Critique : L'Encerclement
Un documentaire canadien de 2h40 sur le néolibéralisme, ça vous dit ? Non ? Vous avez tort. Car s'il est un film qui peut donner envie aux béotiens de s'intéresser à de telles thématiques, c'est bien celui de Richard Brouillette, qui s'inscrit dans une dynamique pédagogique mais pas didactique. L'encerclement raconte, en détail et sans détour, comment les grandes puissances sont parvenues à faire croire à l'ensemble de la société que le libéralisme et le capitalisme étaient ce dont nous avions forcément besoin, le seul moyen d'assurer la pérennité du monde. Le propos aurait pu être assommant, mais Brouillette sait y faire pour passionner les plus idiots d'entre nous.
La réussite du film tient à une poignée de partis pris
qui pourraient sembler anodins mais qui font réellement la différence.

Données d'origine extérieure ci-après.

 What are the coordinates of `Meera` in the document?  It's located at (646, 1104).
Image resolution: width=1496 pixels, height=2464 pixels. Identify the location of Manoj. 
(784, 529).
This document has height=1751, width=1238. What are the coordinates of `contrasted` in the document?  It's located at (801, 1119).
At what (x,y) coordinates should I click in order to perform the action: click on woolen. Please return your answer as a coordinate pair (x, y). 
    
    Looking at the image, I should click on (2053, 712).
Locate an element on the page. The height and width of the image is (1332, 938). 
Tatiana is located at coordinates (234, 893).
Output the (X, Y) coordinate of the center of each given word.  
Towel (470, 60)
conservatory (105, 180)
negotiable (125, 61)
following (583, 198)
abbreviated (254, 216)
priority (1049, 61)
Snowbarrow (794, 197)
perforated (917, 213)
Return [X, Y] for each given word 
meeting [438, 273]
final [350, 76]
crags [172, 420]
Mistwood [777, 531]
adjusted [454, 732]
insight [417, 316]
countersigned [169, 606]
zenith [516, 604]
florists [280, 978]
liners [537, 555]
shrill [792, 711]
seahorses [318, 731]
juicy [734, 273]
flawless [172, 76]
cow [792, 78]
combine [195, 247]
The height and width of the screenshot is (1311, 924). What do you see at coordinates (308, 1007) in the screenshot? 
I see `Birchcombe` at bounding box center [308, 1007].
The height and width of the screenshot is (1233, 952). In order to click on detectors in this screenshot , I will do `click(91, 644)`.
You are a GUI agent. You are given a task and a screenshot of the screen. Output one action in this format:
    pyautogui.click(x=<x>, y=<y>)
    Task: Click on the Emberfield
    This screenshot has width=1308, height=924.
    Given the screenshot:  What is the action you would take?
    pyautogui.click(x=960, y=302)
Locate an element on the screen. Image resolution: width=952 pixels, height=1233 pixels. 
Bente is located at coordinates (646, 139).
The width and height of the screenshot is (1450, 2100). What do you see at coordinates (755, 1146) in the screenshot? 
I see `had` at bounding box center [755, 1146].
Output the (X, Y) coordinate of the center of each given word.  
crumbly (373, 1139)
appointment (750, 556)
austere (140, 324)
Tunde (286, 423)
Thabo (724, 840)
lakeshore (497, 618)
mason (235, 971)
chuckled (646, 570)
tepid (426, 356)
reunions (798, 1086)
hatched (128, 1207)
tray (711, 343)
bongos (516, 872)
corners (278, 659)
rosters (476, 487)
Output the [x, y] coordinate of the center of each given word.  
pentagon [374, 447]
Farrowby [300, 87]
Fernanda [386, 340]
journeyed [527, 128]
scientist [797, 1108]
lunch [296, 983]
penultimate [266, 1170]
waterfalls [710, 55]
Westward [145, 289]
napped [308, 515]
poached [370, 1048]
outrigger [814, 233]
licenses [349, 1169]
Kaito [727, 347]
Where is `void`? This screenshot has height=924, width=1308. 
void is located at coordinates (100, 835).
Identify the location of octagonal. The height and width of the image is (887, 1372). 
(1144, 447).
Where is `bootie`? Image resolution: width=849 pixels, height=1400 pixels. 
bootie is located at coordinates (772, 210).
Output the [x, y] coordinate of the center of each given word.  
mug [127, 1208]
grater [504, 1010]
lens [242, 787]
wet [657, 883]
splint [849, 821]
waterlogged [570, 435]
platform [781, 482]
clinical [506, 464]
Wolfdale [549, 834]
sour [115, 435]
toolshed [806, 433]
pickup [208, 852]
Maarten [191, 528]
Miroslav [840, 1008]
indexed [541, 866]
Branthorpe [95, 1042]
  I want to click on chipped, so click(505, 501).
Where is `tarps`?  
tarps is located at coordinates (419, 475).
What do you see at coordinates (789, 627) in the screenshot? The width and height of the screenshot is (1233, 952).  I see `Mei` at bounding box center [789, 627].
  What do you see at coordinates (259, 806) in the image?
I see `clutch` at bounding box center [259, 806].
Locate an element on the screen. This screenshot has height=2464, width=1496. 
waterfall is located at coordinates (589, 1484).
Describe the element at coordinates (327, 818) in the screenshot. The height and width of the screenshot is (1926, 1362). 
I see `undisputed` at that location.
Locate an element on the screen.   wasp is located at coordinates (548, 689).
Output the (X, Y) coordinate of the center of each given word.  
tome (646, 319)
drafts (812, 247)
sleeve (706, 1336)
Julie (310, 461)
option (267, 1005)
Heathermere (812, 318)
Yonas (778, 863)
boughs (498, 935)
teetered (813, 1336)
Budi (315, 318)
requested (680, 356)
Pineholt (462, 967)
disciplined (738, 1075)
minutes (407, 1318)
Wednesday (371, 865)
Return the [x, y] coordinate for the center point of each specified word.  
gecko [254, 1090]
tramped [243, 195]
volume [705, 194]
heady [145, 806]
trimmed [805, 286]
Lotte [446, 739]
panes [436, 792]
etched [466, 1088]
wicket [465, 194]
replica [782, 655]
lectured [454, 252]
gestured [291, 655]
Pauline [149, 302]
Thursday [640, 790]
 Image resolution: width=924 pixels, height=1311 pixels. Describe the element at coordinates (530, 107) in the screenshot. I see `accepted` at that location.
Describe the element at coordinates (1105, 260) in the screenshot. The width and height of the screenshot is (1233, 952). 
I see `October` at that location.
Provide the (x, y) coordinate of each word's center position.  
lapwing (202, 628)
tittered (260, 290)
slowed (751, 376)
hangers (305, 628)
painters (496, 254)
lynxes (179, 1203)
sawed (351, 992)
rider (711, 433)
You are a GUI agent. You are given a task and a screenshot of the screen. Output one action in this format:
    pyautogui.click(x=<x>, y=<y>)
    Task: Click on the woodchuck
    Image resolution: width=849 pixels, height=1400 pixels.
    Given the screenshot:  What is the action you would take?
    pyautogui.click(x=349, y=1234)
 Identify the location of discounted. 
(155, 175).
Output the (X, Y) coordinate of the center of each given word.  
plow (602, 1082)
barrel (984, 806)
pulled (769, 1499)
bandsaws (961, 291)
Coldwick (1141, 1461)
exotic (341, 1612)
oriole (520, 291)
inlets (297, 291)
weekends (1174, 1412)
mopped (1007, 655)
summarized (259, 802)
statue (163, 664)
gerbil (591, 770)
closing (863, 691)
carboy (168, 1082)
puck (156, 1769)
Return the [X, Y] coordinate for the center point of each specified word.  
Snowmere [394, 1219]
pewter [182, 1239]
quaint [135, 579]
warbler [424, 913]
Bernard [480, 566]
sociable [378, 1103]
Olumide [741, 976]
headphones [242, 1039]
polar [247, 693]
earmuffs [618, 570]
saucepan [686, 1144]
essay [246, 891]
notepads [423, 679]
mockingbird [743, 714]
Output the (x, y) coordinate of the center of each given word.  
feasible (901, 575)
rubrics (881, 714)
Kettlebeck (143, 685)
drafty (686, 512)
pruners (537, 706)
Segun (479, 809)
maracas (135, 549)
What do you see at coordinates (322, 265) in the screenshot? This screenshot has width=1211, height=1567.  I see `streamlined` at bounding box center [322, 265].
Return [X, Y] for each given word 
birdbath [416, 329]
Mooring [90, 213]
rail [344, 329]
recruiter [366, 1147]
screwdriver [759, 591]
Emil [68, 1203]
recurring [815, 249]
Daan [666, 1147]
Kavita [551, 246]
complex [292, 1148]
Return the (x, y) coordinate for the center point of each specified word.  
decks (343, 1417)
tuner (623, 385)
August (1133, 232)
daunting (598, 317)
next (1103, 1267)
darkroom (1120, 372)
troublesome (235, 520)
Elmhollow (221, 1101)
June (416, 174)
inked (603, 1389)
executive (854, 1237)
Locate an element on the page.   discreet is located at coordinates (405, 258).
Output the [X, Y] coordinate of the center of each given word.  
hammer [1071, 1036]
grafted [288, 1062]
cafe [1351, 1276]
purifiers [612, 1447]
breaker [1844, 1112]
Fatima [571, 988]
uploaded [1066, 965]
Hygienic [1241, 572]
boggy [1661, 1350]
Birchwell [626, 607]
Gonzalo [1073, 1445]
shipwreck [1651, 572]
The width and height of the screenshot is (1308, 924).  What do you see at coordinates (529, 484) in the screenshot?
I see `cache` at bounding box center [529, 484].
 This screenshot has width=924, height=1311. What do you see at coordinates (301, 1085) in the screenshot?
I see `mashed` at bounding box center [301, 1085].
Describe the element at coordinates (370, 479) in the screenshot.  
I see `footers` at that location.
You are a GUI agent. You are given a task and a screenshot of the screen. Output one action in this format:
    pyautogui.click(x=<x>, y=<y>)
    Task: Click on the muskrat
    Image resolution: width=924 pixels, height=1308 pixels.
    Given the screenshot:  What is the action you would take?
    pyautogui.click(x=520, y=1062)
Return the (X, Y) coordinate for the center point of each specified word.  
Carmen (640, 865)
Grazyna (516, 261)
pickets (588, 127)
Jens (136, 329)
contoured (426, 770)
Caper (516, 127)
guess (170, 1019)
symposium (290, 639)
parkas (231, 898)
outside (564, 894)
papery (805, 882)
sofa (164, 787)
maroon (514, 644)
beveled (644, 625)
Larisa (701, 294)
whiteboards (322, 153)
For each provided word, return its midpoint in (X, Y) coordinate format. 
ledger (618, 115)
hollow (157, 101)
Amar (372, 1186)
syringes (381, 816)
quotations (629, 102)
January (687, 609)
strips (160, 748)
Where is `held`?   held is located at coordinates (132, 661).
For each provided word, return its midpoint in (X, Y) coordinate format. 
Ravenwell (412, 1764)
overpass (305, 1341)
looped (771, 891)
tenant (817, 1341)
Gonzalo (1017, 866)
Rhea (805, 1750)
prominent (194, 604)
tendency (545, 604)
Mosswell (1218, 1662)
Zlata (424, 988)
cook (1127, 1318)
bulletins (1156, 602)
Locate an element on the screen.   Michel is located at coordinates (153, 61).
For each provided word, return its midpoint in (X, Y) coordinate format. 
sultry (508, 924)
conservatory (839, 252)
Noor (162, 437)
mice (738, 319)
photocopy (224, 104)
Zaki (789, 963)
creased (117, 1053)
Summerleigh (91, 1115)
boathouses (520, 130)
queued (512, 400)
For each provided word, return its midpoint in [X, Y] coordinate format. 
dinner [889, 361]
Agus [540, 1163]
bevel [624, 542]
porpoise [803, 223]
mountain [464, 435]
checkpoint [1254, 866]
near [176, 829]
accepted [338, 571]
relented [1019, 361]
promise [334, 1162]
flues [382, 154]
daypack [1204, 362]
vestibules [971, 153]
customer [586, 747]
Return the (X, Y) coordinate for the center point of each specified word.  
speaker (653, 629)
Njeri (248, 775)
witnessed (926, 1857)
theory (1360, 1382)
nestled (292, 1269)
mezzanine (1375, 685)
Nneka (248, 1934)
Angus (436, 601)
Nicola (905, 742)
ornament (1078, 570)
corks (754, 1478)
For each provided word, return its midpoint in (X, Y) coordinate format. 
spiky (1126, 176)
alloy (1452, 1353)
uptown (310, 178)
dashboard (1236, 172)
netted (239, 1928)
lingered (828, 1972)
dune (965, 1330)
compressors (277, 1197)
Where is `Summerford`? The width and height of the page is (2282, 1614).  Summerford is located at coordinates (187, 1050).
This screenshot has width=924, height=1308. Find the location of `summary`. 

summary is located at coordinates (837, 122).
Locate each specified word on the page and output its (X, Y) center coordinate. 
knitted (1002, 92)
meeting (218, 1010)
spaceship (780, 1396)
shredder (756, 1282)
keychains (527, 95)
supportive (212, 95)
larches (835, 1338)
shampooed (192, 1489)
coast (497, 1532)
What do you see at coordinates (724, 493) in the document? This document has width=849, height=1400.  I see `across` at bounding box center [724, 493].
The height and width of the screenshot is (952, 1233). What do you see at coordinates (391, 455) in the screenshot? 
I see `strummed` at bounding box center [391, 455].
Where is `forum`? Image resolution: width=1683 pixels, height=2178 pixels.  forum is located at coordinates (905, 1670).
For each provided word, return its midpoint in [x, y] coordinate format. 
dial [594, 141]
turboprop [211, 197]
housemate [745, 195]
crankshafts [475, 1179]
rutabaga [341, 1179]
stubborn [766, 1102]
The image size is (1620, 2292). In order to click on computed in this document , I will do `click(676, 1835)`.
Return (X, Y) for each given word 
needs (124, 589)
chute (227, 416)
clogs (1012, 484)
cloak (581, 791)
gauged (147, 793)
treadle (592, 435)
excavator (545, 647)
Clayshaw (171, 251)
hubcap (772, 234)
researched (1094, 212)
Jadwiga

Il y a d'abord ce chapitrage très détaillé, presque haché, qui pose des
titres simples pour amener des idées parfois complexes. Résultat : on
aura beau ne pas saisir une idée ou l'autre, décrocher légèrement du
raisonnement en trois étapes mené par tel ou tel intervenant,
Brouillette parvient sans cesse à nous raccrocher au wagon dès le
chapitre suivant, qui s'appuie certes sur ce qui précède mais le fait
avec simplicité, sans nous enfoncer la tête dans l'eau. On ne sort pas
nécessairement du film plus futé, ou alors juste un peu, mais L'encerclement aura au moins réussi à
nous donner l'impression d'être à peu près intelligents pendant ces
cent soixante minutes.
Autre idée simplissime mais qui montre à la
fois la modestie du réalisateur et son désir de ne pas influencer le
spectateur outre mesure : de l'économiste le plus réputé au professeur
de sciences de l'éducation, les spécialistes interrogés ne sont jamais
présentés par leur nom ou leur statut. Ce qui évite de se sentir écrasé
par des références (« ah, c'est lui
Noam Chomsky, pour être si connu il doit avoir raison ») et
permet de se sentir l'égal de ces débatteurs, qui font généralement
preuve d'une grande humilité dans leurs interventions. À tel point qu'on
a globalement l'impression d'aller prendre un pot avec un prof
d'université qu'on aime bien, et qui nous expliquerait autour d'un café
ou d'un demi la façon dont il envisage le monde néolibéral. Juste par
plaisir et pas pour nous préparer à un quelconque examen.
Il y a
beaucoup d'informations à mémoriser, et sans doute beaucoup trop pour un
seul visionnage, mais L'encerclement
donne en tout cas envie de réfléchir par soi-même ou pour soi-même,
d'ouvrir des livres et des journaux et de les lire vraiment au lieu de
faire semblant, d'aller farfouiller du côté de la théorie de la main
invisible pour vérifier que c'est une mauvaise chose, de s'intéresser de
près à la théorie du capital humain de Gary Baker, de rapprocher le
néolibéralisme du néocolonialisme, de se dire que décidément, la loi de
l'offre et la demande ne tient pas de bout... Le film de Brouillette
ouvre tout un tas de pistes de réflexion pour qui daigne se focaliser un
minimum sur un sujet potentiellement effrayant mais qui a tout pour
nous aider à devenir des citoyens moins cons.